-
I am training a conformer-ctc model using the encoder weights of a pre-trained English conformer-ctc model. For the test, I trained on a validation sample of GOLOS dataset and on my own data. By the time 14 hours. For validation, I used our other data and a test GOLOS dataset. At first, the loss and ver on the train dataset and on the validation one converged.
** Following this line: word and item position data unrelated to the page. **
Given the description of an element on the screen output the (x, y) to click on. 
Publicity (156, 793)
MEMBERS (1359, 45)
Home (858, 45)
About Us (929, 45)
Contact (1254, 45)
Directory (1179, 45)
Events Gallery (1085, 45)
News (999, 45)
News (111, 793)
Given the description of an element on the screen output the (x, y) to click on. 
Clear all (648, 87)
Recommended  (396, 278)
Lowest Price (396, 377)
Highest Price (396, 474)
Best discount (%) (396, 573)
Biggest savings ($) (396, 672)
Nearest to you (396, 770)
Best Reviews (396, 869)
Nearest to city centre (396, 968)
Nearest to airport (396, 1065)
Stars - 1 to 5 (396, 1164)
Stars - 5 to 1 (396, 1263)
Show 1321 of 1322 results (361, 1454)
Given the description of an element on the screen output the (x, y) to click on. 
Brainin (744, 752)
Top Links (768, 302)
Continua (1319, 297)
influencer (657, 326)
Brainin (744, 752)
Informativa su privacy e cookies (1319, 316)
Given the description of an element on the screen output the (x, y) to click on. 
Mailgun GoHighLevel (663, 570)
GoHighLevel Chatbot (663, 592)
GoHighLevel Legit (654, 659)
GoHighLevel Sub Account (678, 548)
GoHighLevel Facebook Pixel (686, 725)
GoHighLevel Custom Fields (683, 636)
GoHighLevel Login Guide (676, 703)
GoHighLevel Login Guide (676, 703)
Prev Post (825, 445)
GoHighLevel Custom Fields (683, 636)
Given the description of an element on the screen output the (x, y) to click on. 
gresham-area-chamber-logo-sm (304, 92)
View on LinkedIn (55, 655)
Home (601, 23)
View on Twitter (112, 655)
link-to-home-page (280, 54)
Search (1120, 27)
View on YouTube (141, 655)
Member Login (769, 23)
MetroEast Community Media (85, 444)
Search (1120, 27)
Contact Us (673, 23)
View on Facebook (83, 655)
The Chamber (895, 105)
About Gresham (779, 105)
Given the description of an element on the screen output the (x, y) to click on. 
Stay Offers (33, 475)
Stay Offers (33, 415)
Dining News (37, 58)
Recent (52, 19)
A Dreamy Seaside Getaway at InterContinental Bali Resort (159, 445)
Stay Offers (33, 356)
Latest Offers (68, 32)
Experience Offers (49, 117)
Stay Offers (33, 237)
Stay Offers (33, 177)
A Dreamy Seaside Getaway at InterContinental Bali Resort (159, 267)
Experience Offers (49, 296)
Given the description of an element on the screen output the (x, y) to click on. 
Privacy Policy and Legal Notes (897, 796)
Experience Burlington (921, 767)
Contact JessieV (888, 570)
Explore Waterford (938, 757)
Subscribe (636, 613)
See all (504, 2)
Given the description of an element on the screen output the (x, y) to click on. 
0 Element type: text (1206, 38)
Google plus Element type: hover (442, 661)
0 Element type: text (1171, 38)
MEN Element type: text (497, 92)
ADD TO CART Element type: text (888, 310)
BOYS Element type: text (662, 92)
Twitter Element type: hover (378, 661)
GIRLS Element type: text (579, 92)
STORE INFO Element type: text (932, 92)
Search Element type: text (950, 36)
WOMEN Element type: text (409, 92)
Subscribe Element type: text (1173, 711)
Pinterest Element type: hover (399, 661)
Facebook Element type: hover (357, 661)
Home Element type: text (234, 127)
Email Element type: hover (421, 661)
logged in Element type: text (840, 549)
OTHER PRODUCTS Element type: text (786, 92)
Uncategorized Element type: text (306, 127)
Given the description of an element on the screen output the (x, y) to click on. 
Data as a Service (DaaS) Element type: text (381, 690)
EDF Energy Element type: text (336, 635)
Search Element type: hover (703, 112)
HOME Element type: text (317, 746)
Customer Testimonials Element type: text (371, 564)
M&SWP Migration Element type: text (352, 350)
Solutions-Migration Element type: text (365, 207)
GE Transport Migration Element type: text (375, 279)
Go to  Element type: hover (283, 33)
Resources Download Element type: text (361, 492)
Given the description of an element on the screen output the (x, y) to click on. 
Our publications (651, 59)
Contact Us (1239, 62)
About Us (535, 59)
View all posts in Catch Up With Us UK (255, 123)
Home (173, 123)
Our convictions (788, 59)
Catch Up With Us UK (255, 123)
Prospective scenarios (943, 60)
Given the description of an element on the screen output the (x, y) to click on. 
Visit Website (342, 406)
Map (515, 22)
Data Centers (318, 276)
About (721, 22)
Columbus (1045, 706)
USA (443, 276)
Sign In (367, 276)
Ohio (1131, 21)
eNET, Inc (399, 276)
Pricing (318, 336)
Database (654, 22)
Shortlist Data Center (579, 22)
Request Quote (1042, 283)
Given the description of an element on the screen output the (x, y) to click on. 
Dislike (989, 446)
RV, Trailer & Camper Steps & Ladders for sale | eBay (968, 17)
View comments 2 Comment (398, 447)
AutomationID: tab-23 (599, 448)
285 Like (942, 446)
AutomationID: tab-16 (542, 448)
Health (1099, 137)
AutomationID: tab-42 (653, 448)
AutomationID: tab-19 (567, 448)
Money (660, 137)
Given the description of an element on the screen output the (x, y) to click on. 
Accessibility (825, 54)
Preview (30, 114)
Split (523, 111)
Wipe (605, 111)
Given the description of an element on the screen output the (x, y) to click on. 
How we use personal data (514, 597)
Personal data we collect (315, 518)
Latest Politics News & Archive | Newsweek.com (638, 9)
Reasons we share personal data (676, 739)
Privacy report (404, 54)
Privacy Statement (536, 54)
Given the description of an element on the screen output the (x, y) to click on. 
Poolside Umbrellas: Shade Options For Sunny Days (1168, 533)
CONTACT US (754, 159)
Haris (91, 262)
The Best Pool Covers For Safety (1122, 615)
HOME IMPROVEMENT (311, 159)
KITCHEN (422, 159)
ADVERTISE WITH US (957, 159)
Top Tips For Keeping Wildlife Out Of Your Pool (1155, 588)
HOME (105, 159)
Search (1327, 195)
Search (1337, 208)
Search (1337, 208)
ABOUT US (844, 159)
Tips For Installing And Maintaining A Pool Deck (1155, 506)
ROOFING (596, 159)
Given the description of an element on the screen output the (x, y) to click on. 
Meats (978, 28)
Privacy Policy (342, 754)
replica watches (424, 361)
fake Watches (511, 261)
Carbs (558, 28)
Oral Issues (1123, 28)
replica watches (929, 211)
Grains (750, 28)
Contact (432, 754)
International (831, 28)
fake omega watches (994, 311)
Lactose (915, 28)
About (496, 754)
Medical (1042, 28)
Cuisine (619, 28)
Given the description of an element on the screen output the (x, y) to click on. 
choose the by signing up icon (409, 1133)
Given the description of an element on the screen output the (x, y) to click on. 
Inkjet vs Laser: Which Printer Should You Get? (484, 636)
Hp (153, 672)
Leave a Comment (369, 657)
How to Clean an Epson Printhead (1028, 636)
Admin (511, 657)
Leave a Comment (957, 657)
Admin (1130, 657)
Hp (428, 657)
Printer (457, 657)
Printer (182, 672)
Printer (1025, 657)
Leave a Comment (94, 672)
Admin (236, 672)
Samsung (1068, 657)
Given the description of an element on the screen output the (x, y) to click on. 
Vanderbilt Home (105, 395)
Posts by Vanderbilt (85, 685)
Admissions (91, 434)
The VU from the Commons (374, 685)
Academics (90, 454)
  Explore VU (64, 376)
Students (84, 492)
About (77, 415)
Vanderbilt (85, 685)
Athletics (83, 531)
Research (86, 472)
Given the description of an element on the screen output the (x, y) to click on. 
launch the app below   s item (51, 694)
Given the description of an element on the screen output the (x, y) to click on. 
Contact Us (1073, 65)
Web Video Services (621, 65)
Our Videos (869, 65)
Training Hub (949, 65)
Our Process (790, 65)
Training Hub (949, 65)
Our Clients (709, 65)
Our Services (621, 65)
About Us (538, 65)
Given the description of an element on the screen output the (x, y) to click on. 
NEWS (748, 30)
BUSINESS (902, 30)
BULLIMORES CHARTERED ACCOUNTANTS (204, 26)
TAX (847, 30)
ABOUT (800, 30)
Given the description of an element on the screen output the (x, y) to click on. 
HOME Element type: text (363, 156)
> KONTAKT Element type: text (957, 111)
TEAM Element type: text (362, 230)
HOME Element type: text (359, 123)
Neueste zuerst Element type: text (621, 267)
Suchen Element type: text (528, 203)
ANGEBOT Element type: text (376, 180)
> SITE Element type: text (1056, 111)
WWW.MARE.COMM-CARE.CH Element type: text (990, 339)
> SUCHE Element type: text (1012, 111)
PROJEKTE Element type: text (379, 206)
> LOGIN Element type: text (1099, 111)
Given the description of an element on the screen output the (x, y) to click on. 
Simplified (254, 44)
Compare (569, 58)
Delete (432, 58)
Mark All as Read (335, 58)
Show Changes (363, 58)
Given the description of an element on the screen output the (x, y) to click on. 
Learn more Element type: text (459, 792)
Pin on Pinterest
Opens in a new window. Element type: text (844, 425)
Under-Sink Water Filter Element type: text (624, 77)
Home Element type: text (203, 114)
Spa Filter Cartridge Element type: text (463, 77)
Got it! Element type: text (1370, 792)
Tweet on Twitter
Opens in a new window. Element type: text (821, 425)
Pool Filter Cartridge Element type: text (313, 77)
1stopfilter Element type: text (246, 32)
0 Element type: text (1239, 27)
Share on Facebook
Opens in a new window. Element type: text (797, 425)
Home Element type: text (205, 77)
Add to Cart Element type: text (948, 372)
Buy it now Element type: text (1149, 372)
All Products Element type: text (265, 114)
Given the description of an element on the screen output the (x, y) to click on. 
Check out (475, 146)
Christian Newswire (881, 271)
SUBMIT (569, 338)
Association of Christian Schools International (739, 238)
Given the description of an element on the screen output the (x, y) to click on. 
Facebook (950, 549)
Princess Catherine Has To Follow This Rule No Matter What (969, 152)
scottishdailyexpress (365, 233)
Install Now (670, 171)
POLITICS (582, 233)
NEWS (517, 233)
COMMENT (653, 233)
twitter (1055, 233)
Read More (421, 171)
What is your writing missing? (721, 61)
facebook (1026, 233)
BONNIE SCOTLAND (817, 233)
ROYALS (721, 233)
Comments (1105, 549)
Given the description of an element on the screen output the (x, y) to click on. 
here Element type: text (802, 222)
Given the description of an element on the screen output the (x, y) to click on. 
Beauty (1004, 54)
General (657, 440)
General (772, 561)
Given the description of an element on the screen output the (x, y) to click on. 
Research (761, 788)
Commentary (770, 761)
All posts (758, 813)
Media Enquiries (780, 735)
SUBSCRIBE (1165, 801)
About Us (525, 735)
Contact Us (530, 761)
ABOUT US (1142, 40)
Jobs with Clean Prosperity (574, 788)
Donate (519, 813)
Could you help me understand what this means?
name: "Conformer-CTC-Char"
model:
sample_rate: 8000
# timesteps: 128
labels: &labels [ " ", "а", "б", "в", "г", "д", "е", "ж", "з", "и", "й", "к", "л", "м", "н", "о", "п",
"р", "с", "т", "у", "ф", "х", "ц", "ч", "ш", "щ", "ъ", "ы", "ь", "э", "ю", "я" ]
log_prediction: true # enables logging sample predictions in the output during training
ctc_reduction: 'mean_batch'
skip_nan_grad: false
train_ds:
manifest_filepath: "../data/processed/manifests/etalon_golos_train.json"
labels: ${model.labels}
sample_rate: ${model.sample_rate}
batch_size: &batch_size 4
shuffle: true
num_workers: 8
pin_memory: true
trim_silence: false # true
max_duration: 55
min_duration: 0.1
# tarred datasets
is_tarred: false
tarred_audio_filepaths: null
shuffle_n: 2048
# bucketing params
bucketing_strategy: "synced_randomized"
bucketing_batch_size: null
# augmentor:
# # shift:
# # prob: 1.0
# # min_shift_ms: -5.0
# # max_shift_ms: 5.0
# white_noise:
# prob: 0.5
# min_level: -90
# max_level: -46
# speed:
# prob: 0.5
# sr: ${model.sample_rate}
# resample_type: 'kaiser_fast'
# min_speed_rate: 0.95
# max_speed_rate: 1.05
validation_ds:
manifest_filepath: "../data/processed/manifests/etalon_val.json"
labels: ${model.labels}
sample_rate: ${model.sample_rate}
batch_size: *batch_size
shuffle: false
num_workers: 8
pin_memory: true
test_ds:
manifest_filepath: "../data/processed/manifests/test.json"
labels: ${model.labels}
sample_rate: ${model.sample_rate}
batch_size: *batch_size
shuffle: false
num_workers: 8
pin_memory: true
preprocessor:
_target_: nemo.collections.asr.modules.AudioToMelSpectrogramPreprocessor
sample_rate: ${model.sample_rate}
normalize: "per_feature"
window_size: 0.025
window_stride: 0.01
window: "hann"
features: 80
n_fft: 512
log: true
frame_splicing: 1
dither: 0.00001
pad_to: 0
pad_value: 0.0
spec_augment:
_target_: nemo.collections.asr.modules.SpectrogramAugmentation
# freq_masks: 2 # set to zero to disable it
# # you may use lower time_masks for smaller models to have a faster convergence
# time_masks: 10 # set to zero to disable it
# freq_width: 27
# time_width: 0.05
freq_masks: 2
time_masks: 2
freq_width: 15
time_width: 25
rect_masks: 5
rect_time: 25
rect_freq: 15
# crop_or_pad_augment:
# _target_: nemo.collections.asr.modules.CropOrPadSpectrogramAugmentation
# audio_length: ${model.timesteps}
encoder:
_target_: nemo.collections.asr.modules.ConformerEncoder
feat_in: ${model.preprocessor.features}
feat_out: -1 # you may set it if you need different output size other than the default d_model
n_layers: 16
d_model: 176
# Sub-sampling params
subsampling: striding # vggnet or striding, vggnet may give better results but needs more memory
subsampling_factor: 4 # must be power of 2
subsampling_conv_channels: 176 # set to -1 to make it equal to the d_model
# Feed forward module's params
ff_expansion_factor: 4
# Multi-headed Attention Module's params
self_attention_model: rel_pos # rel_pos or abs_pos
n_heads: 4 # may need to be lower for smaller d_models
# [left, right] specifies the number of steps to be seen from left and right of each step in self-attention
att_context_size: [-1, -1] # -1 means unlimited context
xscaling: true # scales up the input embeddings by sqrt(d_model)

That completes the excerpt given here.